The US Biomedical Advanced Research and Development Authority recently allocated US$483 million ($798m) to young US biomedical company, Moderna Inc to develop a Covid-19 vaccine. The company this week announced promising results in the first phase of the vaccine tested on eight people.
Moderna's vaccine uses a disruptive technology that synthesises messenger RNA, a DNA copy of the virus for injection directly into the muscle of a person in the hope the muscle produces the right bit of protein for the body to react to.
"We're already planning to put the protein into the vaccine so we don't need to rely on that approach," Feldman said.
And although he hoped a single injection would be enough, the technology also allowed boosters to be administered, unlike some of the other approaches being developed.
"With mumps, measles, rubella and whooping cough you need more than one injection to get a good response.
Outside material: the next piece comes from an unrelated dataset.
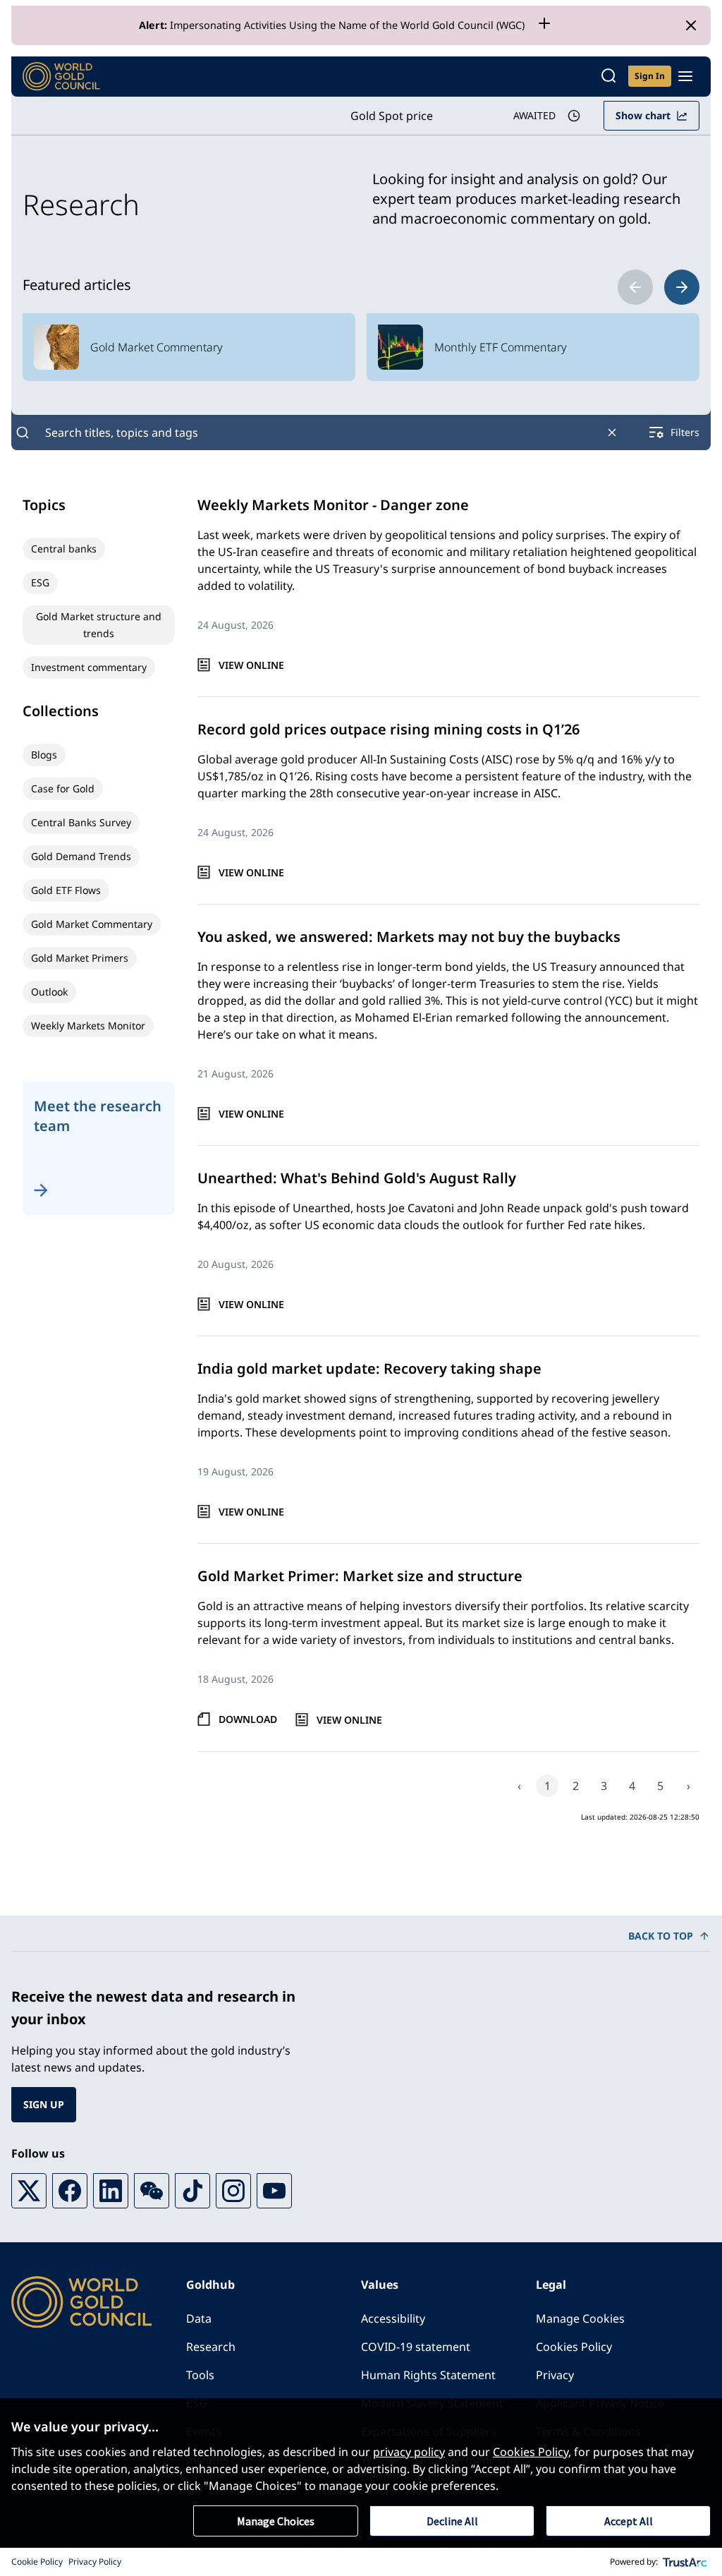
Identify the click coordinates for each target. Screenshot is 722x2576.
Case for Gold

At the end of it we will get an all-round vaccine that can be boosted and that has to be a good thing," Feldman said. "Covid-19 is almost certainly not going to disappear so we are going to need a vaccine in the long term even if New Zealand gets its first vaccine from overseas."
Vaccine production was expensive because of the rigid rules, processes and protocols required in clinical trials and in laboratories.
"You have to obey the rules all the way through. Everything has to be fully validated, carefully controlled and done in a special laboratory that has layers of quality control.
"We all have our own approaches and in the end lots of testing will show what is best."